Thursday, October 11, 2007

Full of Sound and Fury, Signifying Nothing

As much as I usually like Thomas Friedman, he's way off track on this one.
Martin Luther King and Bobby Kennedy didn’t change the world by asking people to join their Facebook crusades or to download their platforms. Activism can only be uploaded, the old-fashioned way — by young voters speaking truth to power, face to face, in big numbers, on campuses or the Washington Mall. Virtual politics is just that — virtual.

And why should they be rallying?
But Generation Q may be too quiet, too online, for its own good, and for the country’s own good. When I think of the huge budget deficit, Social Security deficit and ecological deficit that our generation is leaving this generation, if they are not spitting mad, well, then they’re just not paying attention. And we’ll just keep piling it on them.

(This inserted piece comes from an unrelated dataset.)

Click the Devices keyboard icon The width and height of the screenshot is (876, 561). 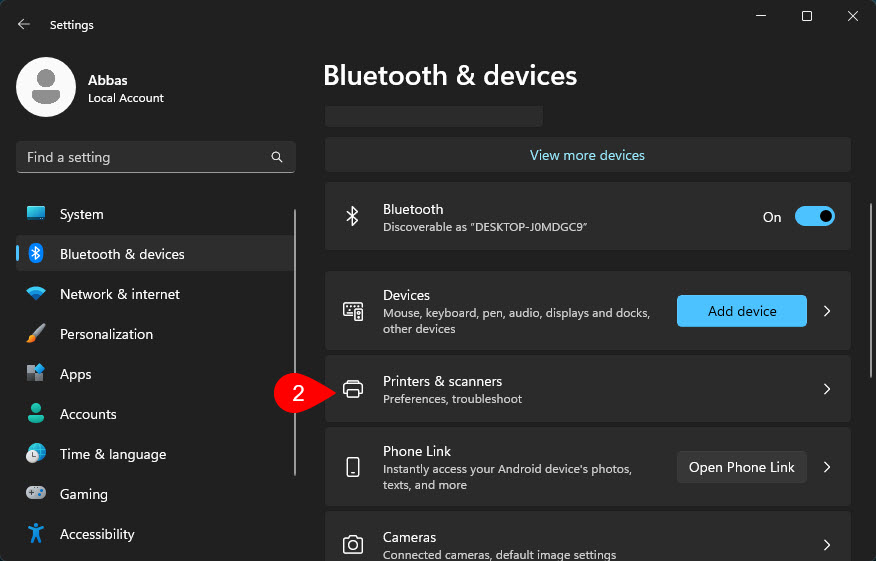tap(353, 311)

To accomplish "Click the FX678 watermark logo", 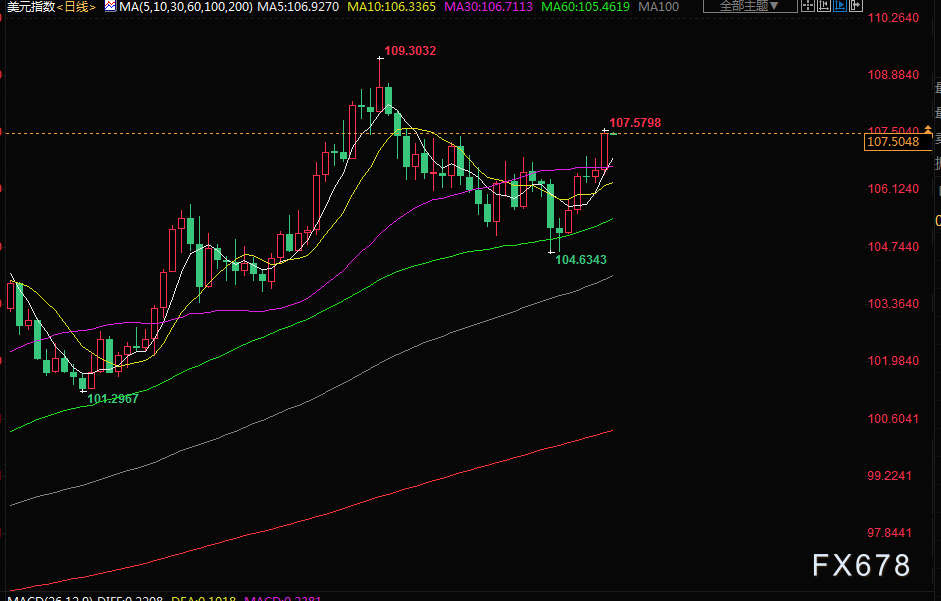I will click(x=860, y=565).
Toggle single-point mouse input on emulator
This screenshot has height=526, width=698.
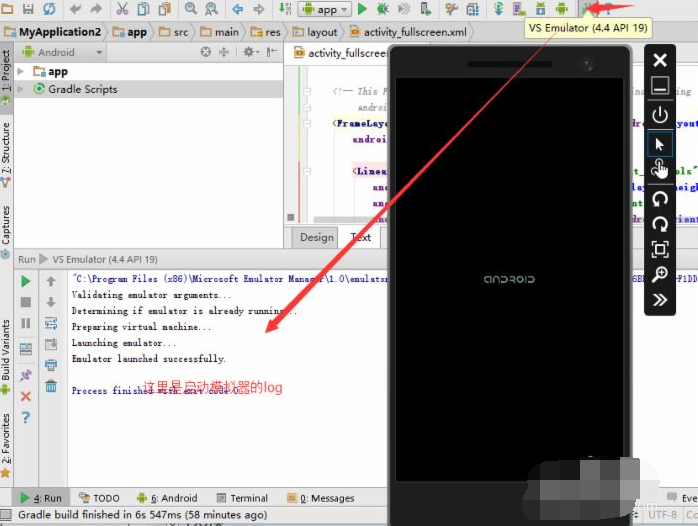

The funny thing about it is that all of those were merrily progressing in their own way while Friedman and his ilk were tramping around on public property and leaving broken signs on DC streets, turf prints on the Mall, and half-smoked joints in the Reflecting Pool in protest against them. Furthermore, ironically, the generation that will have the most impact on all of those is Friedman's -- since they're the ones, given their numbers, who will be the deciding factor in whether or not we can reduce Social Security benefits, cut Medicare, and rein in costs created by the numerous other promises they made themselves while in power.

Perhaps what Friedman is forgetting is that every generation learns from the mistakes of the one before it -- and in Generation Q's case, what they've learned is that volume is no substitute for action. You work up the same sweat screaming and marching as you do building a house or teaching underprivileged kids, but the end result -- sore legs, throats, and lungs versus a family's home or smarter children -- is far better for the latter than it is the former.

Too often I see this reflected in the gay community -- people complaining that "the young folks" don't know what they had to go through, how we should be camping on sidewalks, picketing offices, getting thrown out of hearing rooms, peeing in holy water fonts, and how the fact that we don't indicates that we're apathetic and don't care.

I would posit that we're just too busy helping people elsewhere.